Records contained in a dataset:
#####

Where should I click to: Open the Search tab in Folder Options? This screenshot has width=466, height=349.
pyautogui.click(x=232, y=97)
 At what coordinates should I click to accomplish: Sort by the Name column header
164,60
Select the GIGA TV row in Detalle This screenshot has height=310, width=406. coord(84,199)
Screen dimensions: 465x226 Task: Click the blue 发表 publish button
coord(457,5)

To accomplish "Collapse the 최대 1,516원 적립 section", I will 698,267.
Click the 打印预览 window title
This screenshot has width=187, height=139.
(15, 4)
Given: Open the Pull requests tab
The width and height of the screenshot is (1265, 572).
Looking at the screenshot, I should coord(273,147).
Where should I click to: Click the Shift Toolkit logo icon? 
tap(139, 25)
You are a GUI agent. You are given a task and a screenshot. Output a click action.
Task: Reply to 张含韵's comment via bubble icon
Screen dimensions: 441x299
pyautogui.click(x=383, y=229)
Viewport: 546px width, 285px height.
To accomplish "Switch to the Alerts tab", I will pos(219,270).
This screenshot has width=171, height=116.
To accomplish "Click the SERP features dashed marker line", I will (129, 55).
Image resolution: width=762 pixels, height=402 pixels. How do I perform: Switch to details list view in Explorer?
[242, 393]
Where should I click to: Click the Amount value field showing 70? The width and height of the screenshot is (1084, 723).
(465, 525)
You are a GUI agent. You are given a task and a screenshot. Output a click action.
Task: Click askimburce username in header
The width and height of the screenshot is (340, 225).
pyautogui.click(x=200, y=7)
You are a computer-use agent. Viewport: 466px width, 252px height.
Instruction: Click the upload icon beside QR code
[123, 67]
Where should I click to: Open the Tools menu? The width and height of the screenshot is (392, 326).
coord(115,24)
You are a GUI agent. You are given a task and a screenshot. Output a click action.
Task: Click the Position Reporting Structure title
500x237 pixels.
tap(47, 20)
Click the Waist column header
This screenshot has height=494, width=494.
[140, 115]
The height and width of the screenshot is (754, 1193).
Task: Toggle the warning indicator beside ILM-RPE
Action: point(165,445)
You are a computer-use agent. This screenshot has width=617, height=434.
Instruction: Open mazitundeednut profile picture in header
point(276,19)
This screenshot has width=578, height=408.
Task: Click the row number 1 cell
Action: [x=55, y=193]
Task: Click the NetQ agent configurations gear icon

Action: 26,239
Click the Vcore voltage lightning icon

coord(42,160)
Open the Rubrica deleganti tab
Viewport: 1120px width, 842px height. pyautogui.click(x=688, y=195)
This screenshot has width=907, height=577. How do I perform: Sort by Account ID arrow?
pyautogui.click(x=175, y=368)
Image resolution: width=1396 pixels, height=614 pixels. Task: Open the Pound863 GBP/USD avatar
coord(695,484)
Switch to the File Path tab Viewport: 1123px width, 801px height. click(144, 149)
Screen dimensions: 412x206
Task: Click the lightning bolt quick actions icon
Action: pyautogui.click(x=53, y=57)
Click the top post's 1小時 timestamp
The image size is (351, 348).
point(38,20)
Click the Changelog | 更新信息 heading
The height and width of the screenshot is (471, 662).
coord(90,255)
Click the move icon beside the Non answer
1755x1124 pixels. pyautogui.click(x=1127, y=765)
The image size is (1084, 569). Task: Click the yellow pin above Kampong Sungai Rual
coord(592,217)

#####

Problem requirements: Copy every record once more, exactly as given.

Response to this exercise:
Where should I click to: Open the Search tab in Folder Options? This screenshot has width=466, height=349.
pyautogui.click(x=232, y=97)
 At what coordinates should I click to accomplish: Sort by the Name column header
164,60
Select the GIGA TV row in Detalle This screenshot has height=310, width=406. coord(84,199)
Screen dimensions: 465x226 Task: Click the blue 发表 publish button
coord(457,5)

To accomplish "Collapse the 최대 1,516원 적립 section", I will 698,267.
Click the 打印预览 window title
This screenshot has width=187, height=139.
(15, 4)
Given: Open the Pull requests tab
The width and height of the screenshot is (1265, 572).
Looking at the screenshot, I should coord(273,147).
Where should I click to: Click the Shift Toolkit logo icon? 
tap(139, 25)
You are a GUI agent. You are given a task and a screenshot. Output a click action.
Task: Reply to 张含韵's comment via bubble icon
Screen dimensions: 441x299
pyautogui.click(x=383, y=229)
Viewport: 546px width, 285px height.
To accomplish "Switch to the Alerts tab", I will pos(219,270).
This screenshot has width=171, height=116.
To accomplish "Click the SERP features dashed marker line", I will (129, 55).
Image resolution: width=762 pixels, height=402 pixels. How do I perform: Switch to details list view in Explorer?
[242, 393]
Where should I click to: Click the Amount value field showing 70? The width and height of the screenshot is (1084, 723).
(465, 525)
You are a GUI agent. You are given a task and a screenshot. Output a click action.
Task: Click askimburce username in header
The width and height of the screenshot is (340, 225).
pyautogui.click(x=200, y=7)
You are a computer-use agent. Viewport: 466px width, 252px height.
Instruction: Click the upload icon beside QR code
[123, 67]
Where should I click to: Open the Tools menu? The width and height of the screenshot is (392, 326).
coord(115,24)
You are a GUI agent. You are given a task and a screenshot. Output a click action.
Task: Click the Position Reporting Structure title
500x237 pixels.
tap(47, 20)
Click the Waist column header
This screenshot has height=494, width=494.
[140, 115]
The height and width of the screenshot is (754, 1193).
Task: Toggle the warning indicator beside ILM-RPE
Action: point(165,445)
You are a computer-use agent. This screenshot has width=617, height=434.
Instruction: Open mazitundeednut profile picture in header
point(276,19)
This screenshot has width=578, height=408.
Task: Click the row number 1 cell
Action: [x=55, y=193]
Task: Click the NetQ agent configurations gear icon

Action: 26,239
Click the Vcore voltage lightning icon

coord(42,160)
Open the Rubrica deleganti tab
Viewport: 1120px width, 842px height. pyautogui.click(x=688, y=195)
This screenshot has width=907, height=577. How do I perform: Sort by Account ID arrow?
pyautogui.click(x=175, y=368)
Image resolution: width=1396 pixels, height=614 pixels. Task: Open the Pound863 GBP/USD avatar
coord(695,484)
Switch to the File Path tab Viewport: 1123px width, 801px height. click(144, 149)
Screen dimensions: 412x206
Task: Click the lightning bolt quick actions icon
Action: pyautogui.click(x=53, y=57)
Click the top post's 1小時 timestamp
The image size is (351, 348).
point(38,20)
Click the Changelog | 更新信息 heading
The height and width of the screenshot is (471, 662).
coord(90,255)
Click the move icon beside the Non answer
1755x1124 pixels. pyautogui.click(x=1127, y=765)
The image size is (1084, 569). Task: Click the yellow pin above Kampong Sungai Rual
coord(592,217)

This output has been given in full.